What’s the rationale behind the sharp hike in STT?

Not only was the STT hike a surprise, but the magnitude of the increase was significant as well. Market veteran Ajay Bagga highlighted that “a 150% hike in STT on futures and a 50% hike in STT on options is a surprise. Already, F&O volumes are down in FY26, and against the target of Rs 75,000 crore in collections, they stand at Rs 48,000 crore as of mid-January. Markets have not liked this increase in tax. This was an opportunity to reduce STT, and the hike has come as a big surprise.”

Promod Batra, Partner, Deloitte India, pointed out that the measure was perhaps undertaken “to discourage speculation in options and futures in securities. The rate of STT is sought to be increased from 0.1% to 0.15% of the option premium, and where the option is exercised, from 0.125% to 0.15%. For futures in securities, STT on sale has been increased from 0.02% to 0.05%.”

How will the STT hike impact trading volumes?

Shripal Shah, MD and CEO of Kotak Securities, said that “the steep increase in STT on futures and options, coming on top of last year’s hike, is likely to raise impact costs for traders, hedgers, and arbitrageurs.”
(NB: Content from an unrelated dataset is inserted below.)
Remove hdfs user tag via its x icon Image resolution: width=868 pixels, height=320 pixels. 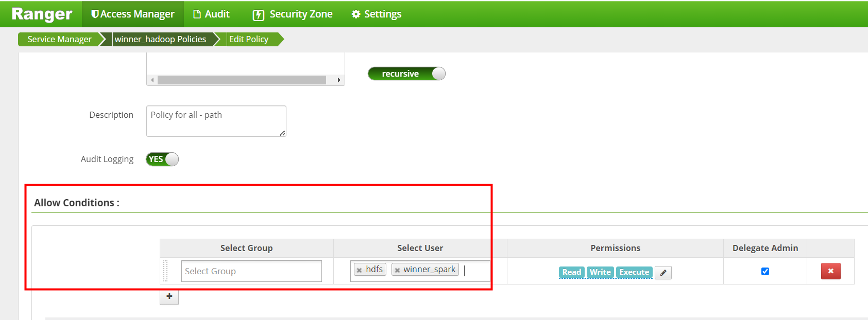click(x=360, y=270)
“This could cool derivative activity and lead to a reduction in volumes. The intent appears to be volume moderation rather than revenue maximisation, as any potential revenue gain could be offset by lower derivative volumes,” Shah added.

The increased scrutiny on F&O trading stems from multiple instances of retail investors incurring losses in equity index derivatives. A study conducted by SEBI earlier revealed that around 93% of individual traders in the equity futures and options segment continue to incur losses. More concerning is that despite consecutive years of losses, over 75% of loss-making traders continued trading in F&O.

What is STT?

To recap, STT, or Securities Transaction Tax, is a tax levied on securities transactions, whether buying or selling. The tax is charged based on the transaction value at the time the trade is executed.